Species-specific positive selection of the male-specific lethal complex that participates in dosage compensation in Drosophila

Abstract

In many taxa, males and females have unequal ratios of sex chromosomes to autosomes, which has resulted in the invention of diverse mechanisms to equilibrate gene expression between the sexes (dosage compensation). Failure to compensate for sex chromosome dosage results in male lethality in Drosophila. In Drosophila, a male-specific lethal (MSL) complex of proteins and noncoding RNAs binds to hundreds of sites on the single male X chromosome and up-regulates gene expression. Here we use population genetics of two closely related Drosophila species to show that adaptive evolution has occurred in all five protein-coding genes of the MSL complex. This positive selection is asymmetric between closely related species, with a very strong signature apparent in Drosophila melanogaster but not in Drosophila simulans. In particular, the MSL1 and MSL2 proteins have undergone dramatic positive selection in D. melanogaster, in domains previously shown to be responsible for their specific targeting to the X chromosome. This signature of positive selection at an essential protein-DNA interface of the complex is unexpected and suggests that X chromosomal MSL-binding DNA segments may themselves be changing rapidly. This highly asymmetric, rapid evolution of the MSL genes further suggests that misregulated dosage compensation may represent one of the underlying causes of male hybrid inviability in Drosophila, wherein the fate of hybrid males depends on which species' X chromosome is inherited.

Fig. 1.

MSL1 and MSL2 play a key role in assembly and targeting of the dosage compensation complex to the male X chromosome. (A) Five known protein components and two known RNAs comprising the MSL complex. The five MSL proteins are drawn to scale with known domains highlighted. MSL1 serves as a scaffold for the entire MSL complex. MSL1 binds to MSL2, and together they bind to the X chromosome. Amino acids 85–186 of MSL1 are necessary and sufficient for binding to amino acids 1–190 of MSL2. Together, amino acids 1–265 of MSL1 and amino acids 1–190 of MSL2 are sufficient for targeting to high-affinity binding sites on the male X chromosome (30, 33, 34). Targeting of MSL1 is abolished by deletion of amino acids 1–26 (32).
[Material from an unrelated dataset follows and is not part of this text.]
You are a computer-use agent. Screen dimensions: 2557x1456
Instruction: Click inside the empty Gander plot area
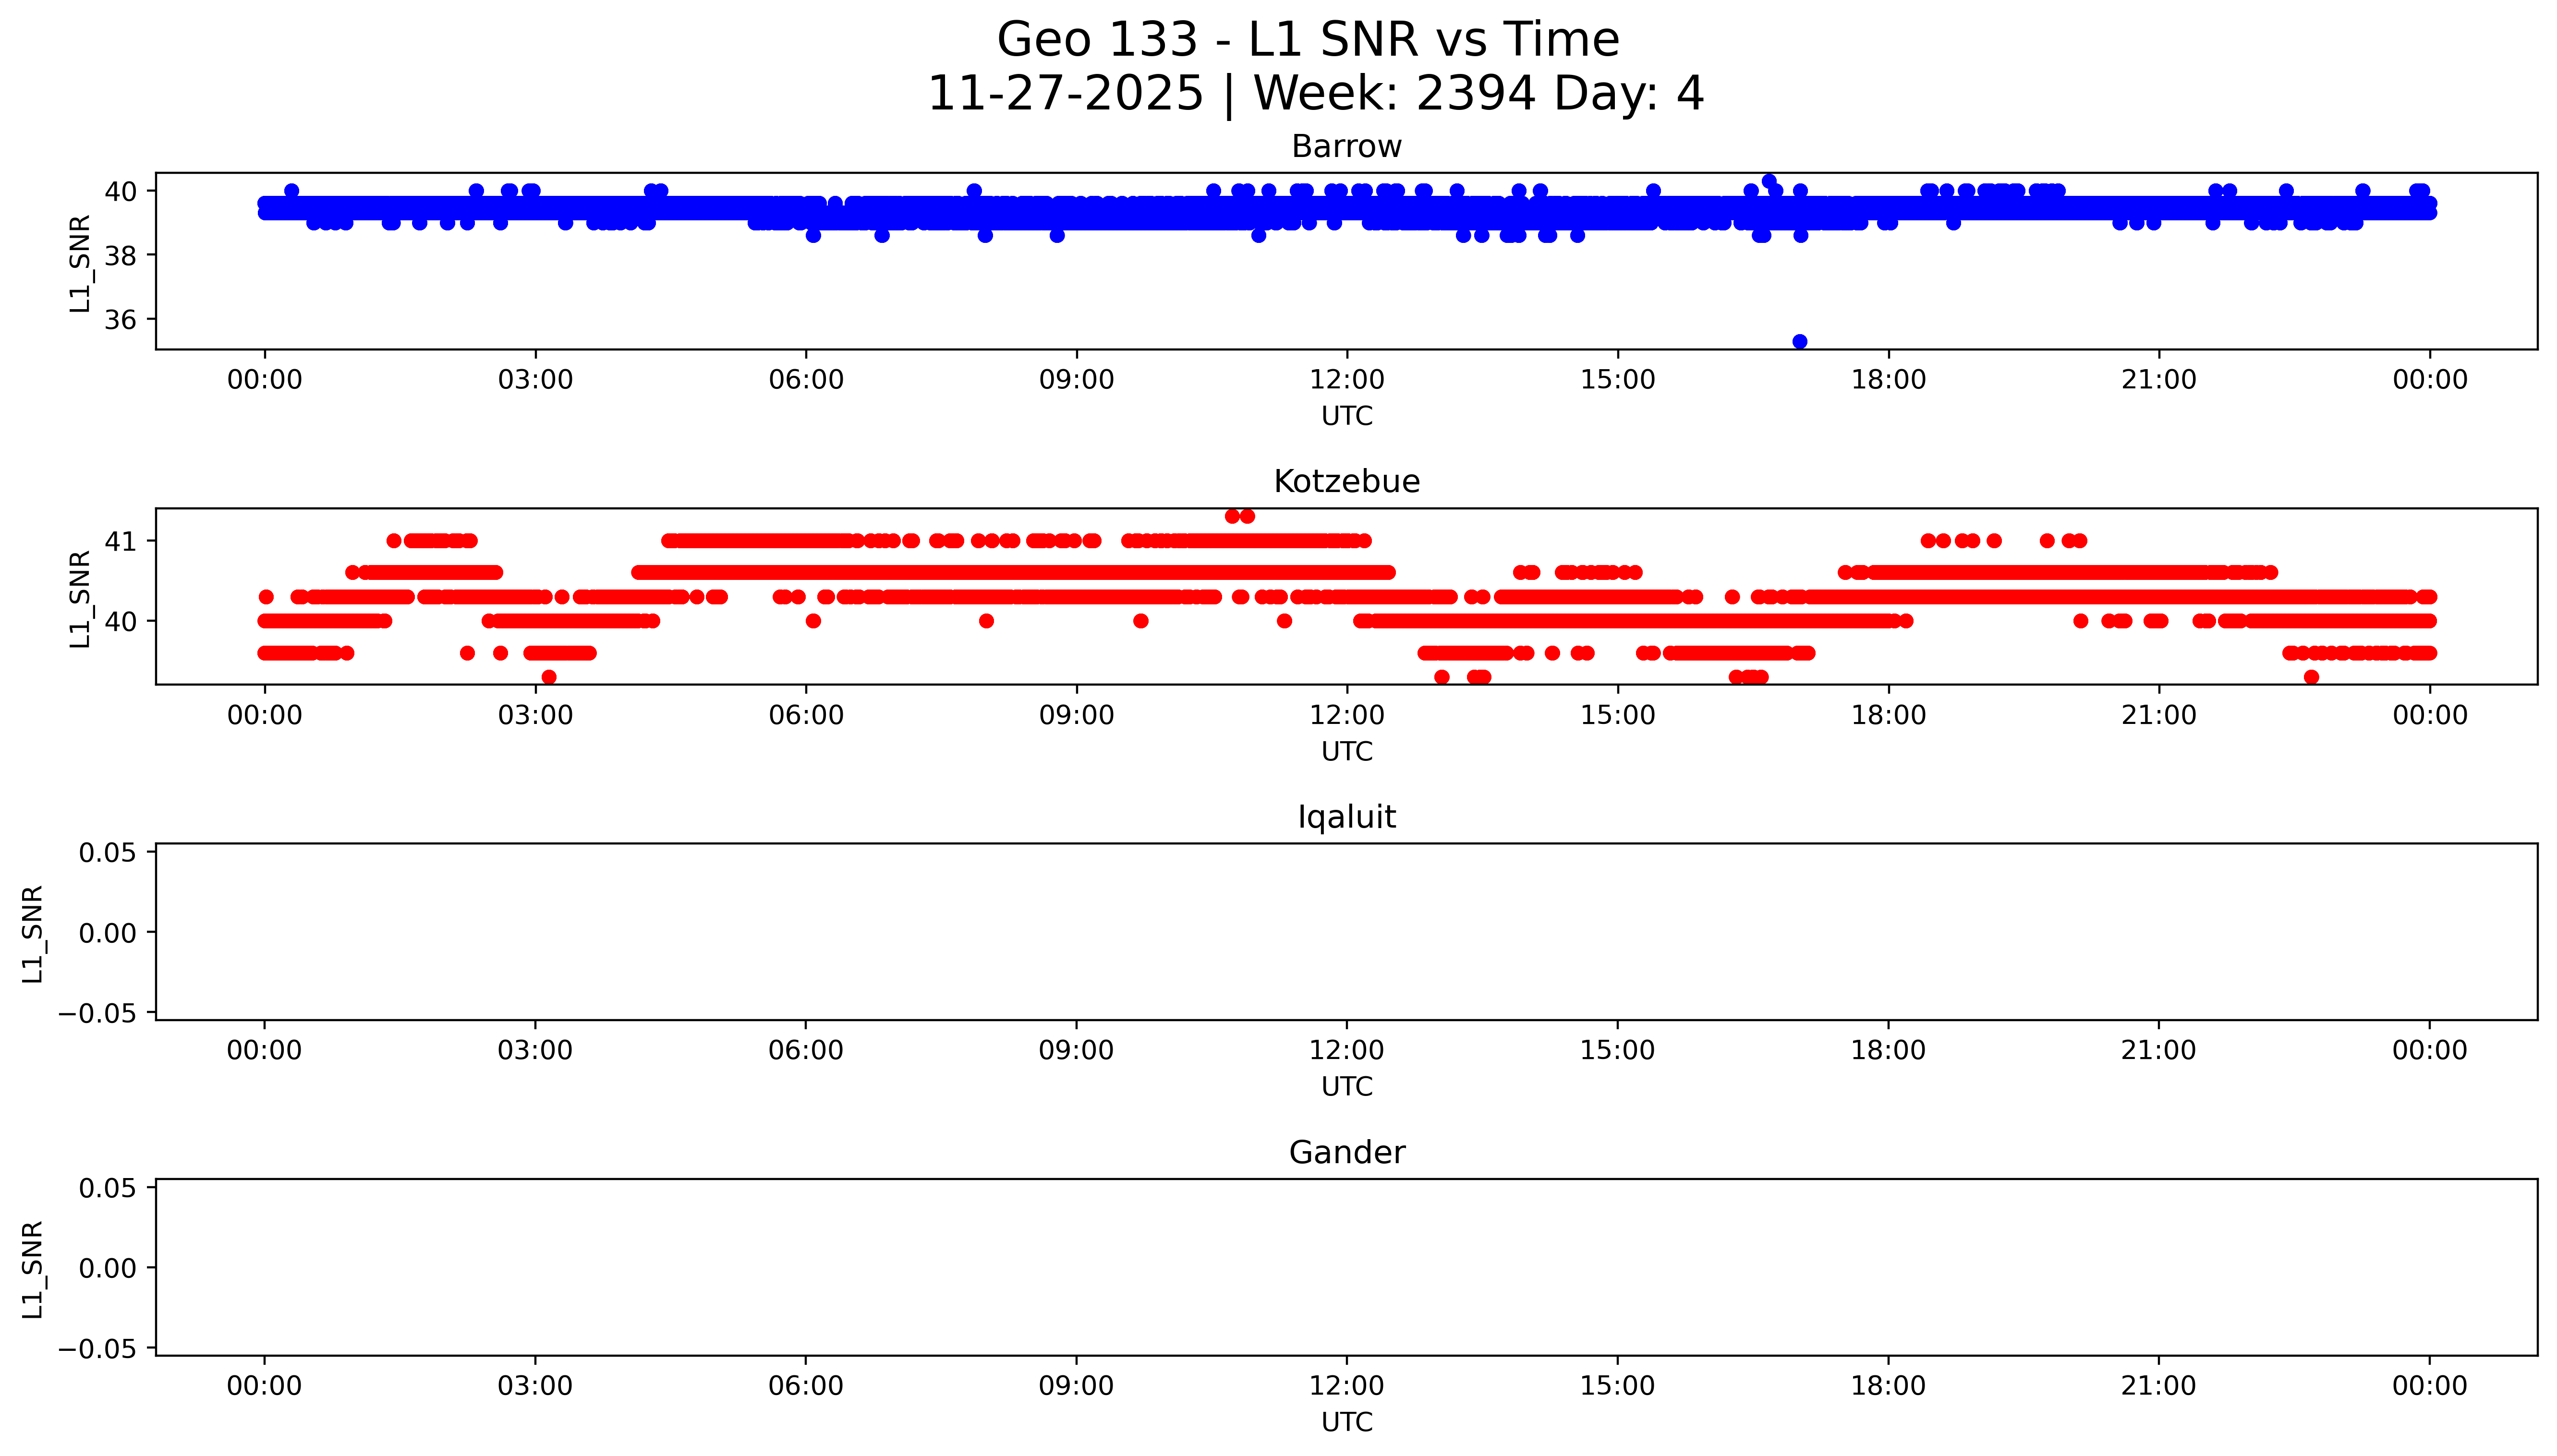click(x=1346, y=1267)
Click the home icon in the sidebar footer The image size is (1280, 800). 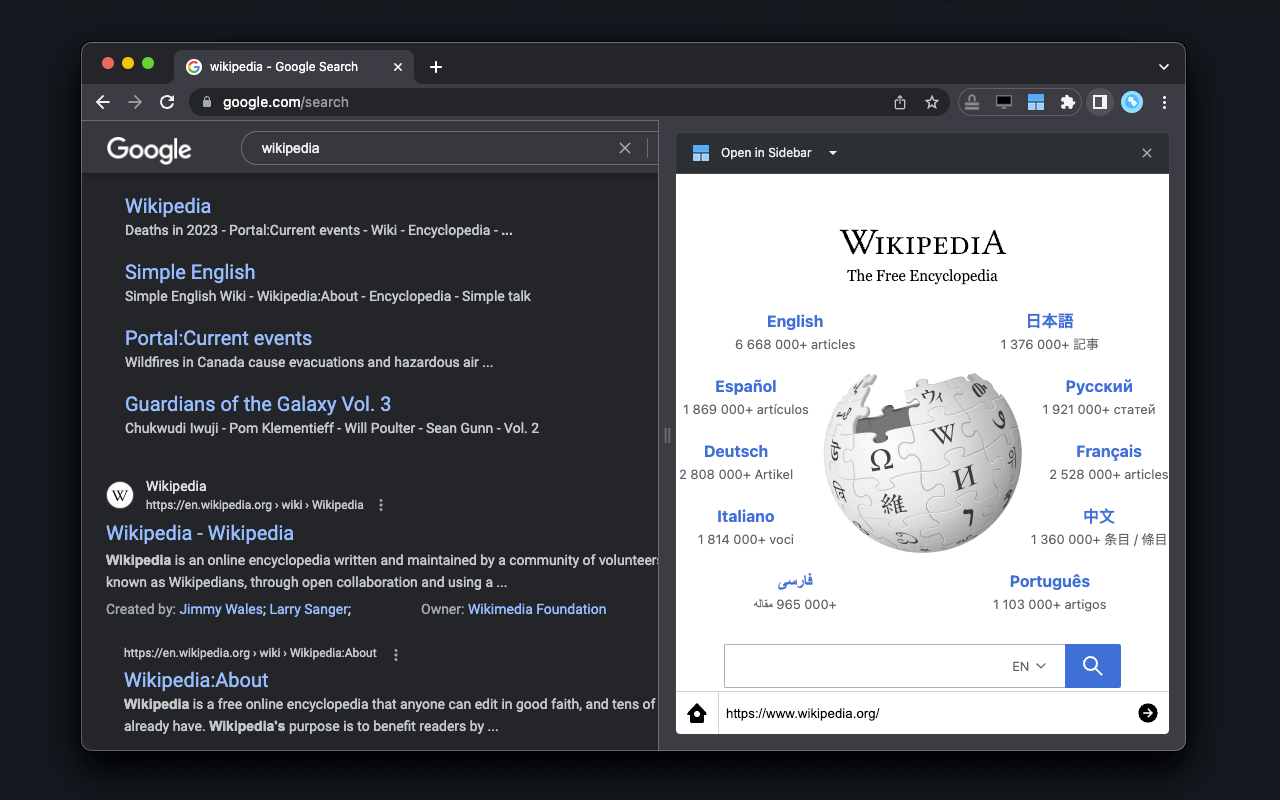coord(696,713)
MSL1 also binds to other components of the MSL complex, including MSL3 [which contains a chromobarrel domain (61) that binds RNA (62)] and MOF [which contains a chromobarrel domain (61), a zinc finger, and an acetyltransferase domain with specific activity for histone H4 (10, 63)]. MLE encodes ATPase and RNA/DNA helicase activities (64). (B) Schematic model of the assembly of the MSL complex onto the male X chromosome that highlights the central scaffolding role of MSL1 and MSL2.

Fig. 2.

Positive selection of the MSL complex and X chromosomal MSL-binding sites might result in hybrid incompatibility. (A) Two-locus D–M model for hybrid incompatibility between closely related species. Loci A and B interact in the ancestral species. During (reproductive or recombinational) isolation, there is a neutral fixation of the a and b alleles in the two populations, which is tolerated because the new alleles (a and b) are still compatible with the old alleles (B and A, respectively). However, this fixation results in hybrid incompatibility because of negative epistatic interactions between the new a and b alleles. This model can explain the onset of incompatibilities even under neutral evolution (56). (B) In the case of positive selection (bold arrows) driving the interaction of the A and B loci, only one lineage may evolve to the new a and b alleles, resulting in incompatibility with the other lineage, which still preserves the ancestral A and B alleles. (C) MSL1 and MSL2 could represent the A and B loci in the D–M model, with the positive selection (bold arrows) at their interaction interface resulting in hybrid inviability. Under this model, male hybrids containing either the D. melanogaster or D. simulans X chromosomes would be inviable because the protein composition is expected to be the same in both cases. (D) Model for hybrid incompatibility with MSL1–MSL2 and the X chromosomal MSL-binding sites, as A and B loci, respectively. Positive selection (bold arrows) in D. melanogaster has resulted in rapid evolution of the MSL1–MSL2 genes and (we infer) the X chromosomal MSL-binding sites. In male hybrids, D. simulans MSL1 and MSL2 are unable to recognize “newly evolved” MSL-binding sites on the D. melanogaster X chromosome resulting in mislocalization of the MSL complex in hybrids with a D. melanogaster X chromosome (44). However, hybrids with a D. simulans X chromosome localize the MSL complex normally (45) because the D. melanogaster MSL1 and MSL2 proteins retain an ancestral DNA-binding ability. (E) Known male hybrid incompatibility in D. melanogaster crosses to D. simulans. Male inviability occurs when a D. melanogaster X chromosome is combined with a hybrid autosomal background (43).